EXERCISE OBJECTIVE:
Below are the records; copy exactly the stretch from the line containing "Screen dimensions: 1009x1024" through the line containing "Where should I", both ends included, and nothing else.
Segment Start: DATASET ENTRIES
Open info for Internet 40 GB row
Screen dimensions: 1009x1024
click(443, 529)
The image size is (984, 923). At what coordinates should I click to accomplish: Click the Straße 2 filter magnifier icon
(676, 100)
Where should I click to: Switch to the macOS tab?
Segment End: DATASET ENTRIES
Segment Start: DATASET ENTRIES
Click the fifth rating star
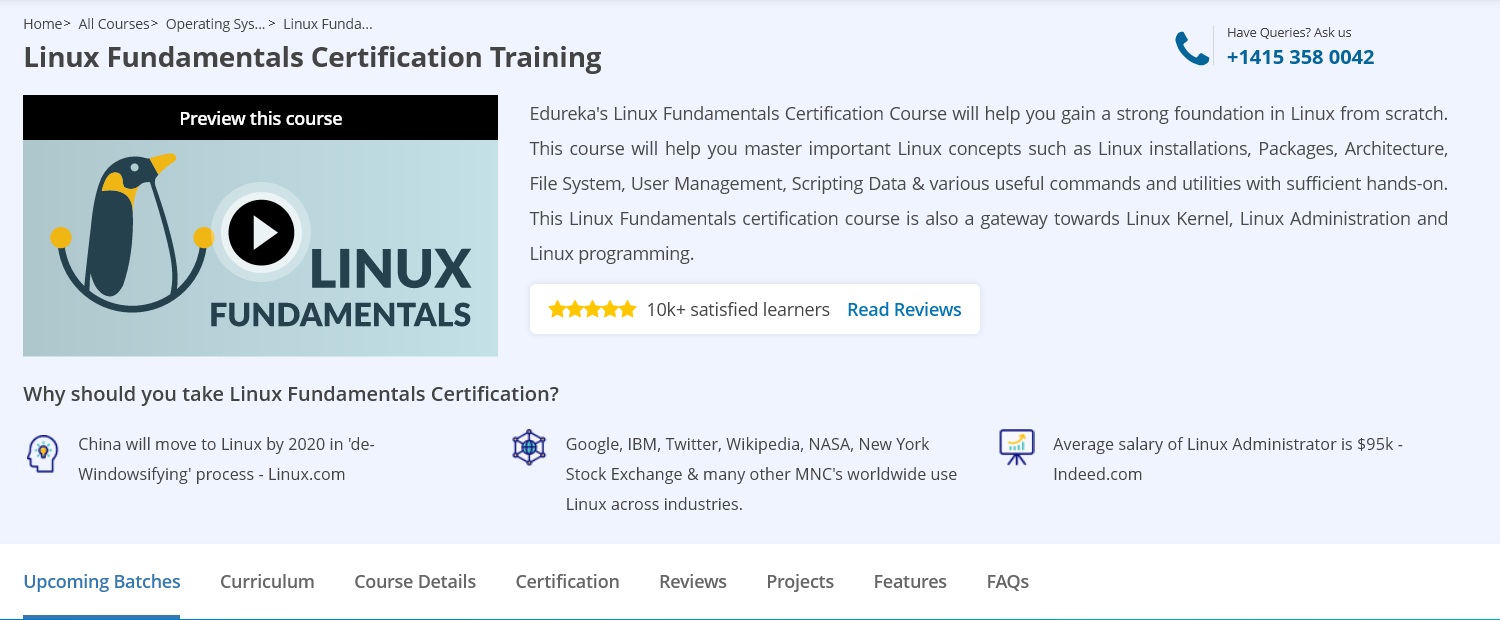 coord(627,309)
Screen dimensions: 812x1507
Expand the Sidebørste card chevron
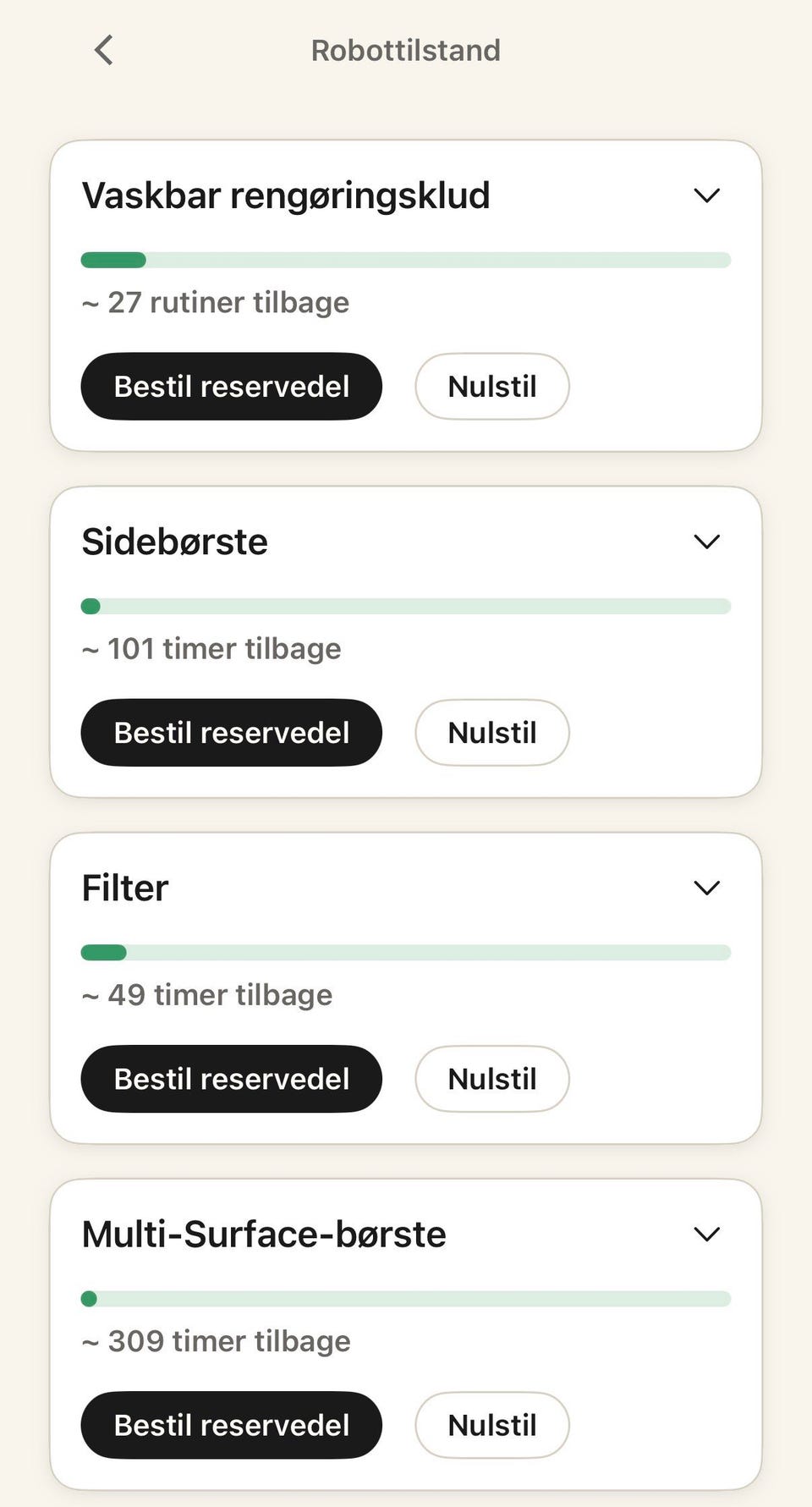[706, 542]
Segment End: DATASET ENTRIES
TASK RESPONSE:
Screen dimensions: 1009x1024
click(443, 529)
The image size is (984, 923). At what coordinates should I click to accomplish: Click the Straße 2 filter magnifier icon
(676, 100)
Where should I click to: Switch to the macOS tab?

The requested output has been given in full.